We'd better find a way to get it right this time, but since much of the AI research, development, training, and implementation around the world is being done by or for the military, I believe we will have a serious problem on our hands at some point.
In AI time, "at some point" could be later this afternoon.
Hmm. Sounds a bit like WWG1WGA.
The issue is that the AI is designed by globalist libtards and therefore will not make world-affecting decisions equitably for Conservatives or Christians. Can AI learn compassion?
The ship for stopping it sailed years ago. Especially now as the military and defense applications have become readily apparent. The Economic benefits alone would have been a pretty hefty carrot. Combine that with potential military benefits and it’ll be near impossible to justify ignoring if you have the resources to pursue such projects.
Even if some countries were inclined to do so and stop development. They couldn’t without leaving themselves vulnerable to nations and people without such ethical quandaries and concerns. In fact you’d probably get more people willing to agree to a 6 month moratorium rather then outright ban.
We’ve entered an AI arms race. And unlike Nuclear Devices. The after affects of its use won’t be readily apparent.Meaning there’s no immediate motivation for international treaties regulating its use.
It doesn’t help that alot of the people sounding the alarm are immediately jumping to “IT’LL BE SKYNET. WE’RE ALL GOING TO DIE!” People by and large ignore those sorts of people. Too much of a “Boy who cried Wolf” effect. For any of the numerous disasters similar “experts”, with credentials that were just as impressive, predicted over the years that ultimately never came to pass. People with ultimately more immediately pressing concerns then an imaginary scenario get sidelined in exchange for the clickbait panicked rants by people such as this.
Not to mention he’s also calling on the U.S to bomb the people who won’t comply with his proposed bans or try to secretly get around them.
You’d be likely to draw more legitimate long-lasting concern by highlighting possible economic consequences, possible unemployment, and ways it could potentially harm people in their day to day lives. Then the temporary concern an imagined apocalyptic scenario and panicky rant that’ll last until the next news cycle will generate.
It’s legitimate concerns as ultimately we don’t know. Our fiction is littered with examples of such projects going swimmingly. And many examples of it going badly. Dramatically so in fact. But a Schizo rant about an AI apocalypse isn’t going to draw much concern from the population at large. As frankly prophecies of doom from people with fancy titles and degrees have been a dime a dozen for decades.
Very true. On the other hand, "even a broken clock is right twice a day."
Mass extinctions DO happen (ask the dinosaurs); many scientists believe we're early in the sixth major example right now. Huge genocides and democides DO happen. Mile-high glaciers DID cover most of the North America (more than once) in ice ages that a greatly-diminished population of humans lived through.
And quite a few major empires have fallen over the centuries.
None of that proves that AI is an existential threat, but it sure doesn't prove the opposite.
Bitcoin solves it All. All human strife originates with the control of the method of exchange and the value of human labour. Eliminate the thieves and it solves itself.

◇ ◇ ◇ ◇ ◇ ◇ ◇

**Objective 1:**
Copy the discussion of AI from "It doesn’t help" up to and including "get around them.", swapping "alarm" for "warning".
**Objective 2:**
For each statement, say yes or no to whether it agrees with the discussion of AI, and quote the words that decide it. (a) The after effects of AI use will be readily apparent, as with nuclear devices. (b) Mile-high glaciers covered most of North America more than once. (c) More people would probably agree to a 6 month moratorium than to an outright ban.
The listing has nothing to do with any of this.

**Available data:**
◇ ◇ ◇ ◇ ◇ ◇ ◇

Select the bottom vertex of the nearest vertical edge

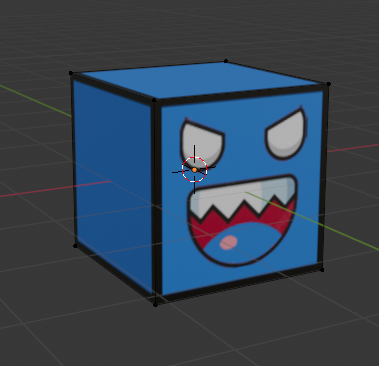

◇ ◇ ◇ ◇ ◇ ◇ ◇

**Complete output 1:**
It doesn’t help that alot of the people sounding the warning are immediately jumping to “IT’LL BE SKYNET. WE’RE ALL GOING TO DIE!” People by and large ignore those sorts of people. Too much of a “Boy who cried Wolf” effect. For any of the numerous disasters similar “experts”, with credentials that were just as impressive, predicted over the years that ultimately never came to pass. People with ultimately more immediately pressing concerns then an imaginary scenario get sidelined in exchange for the clickbait panicked rants by people such as this.
Not to mention he’s also calling on the U.S to bomb the people who won’t comply with his proposed bans or try to secretly get around them.

**Complete output 2:**
(a) No: "The after affects of its use won’t be readily apparent."
(b) Yes: "Mile-high glaciers DID cover most of the North America (more than once)"
(c) Yes: "you’d probably get more people willing to agree to a 6 month moratorium rather then outright ban."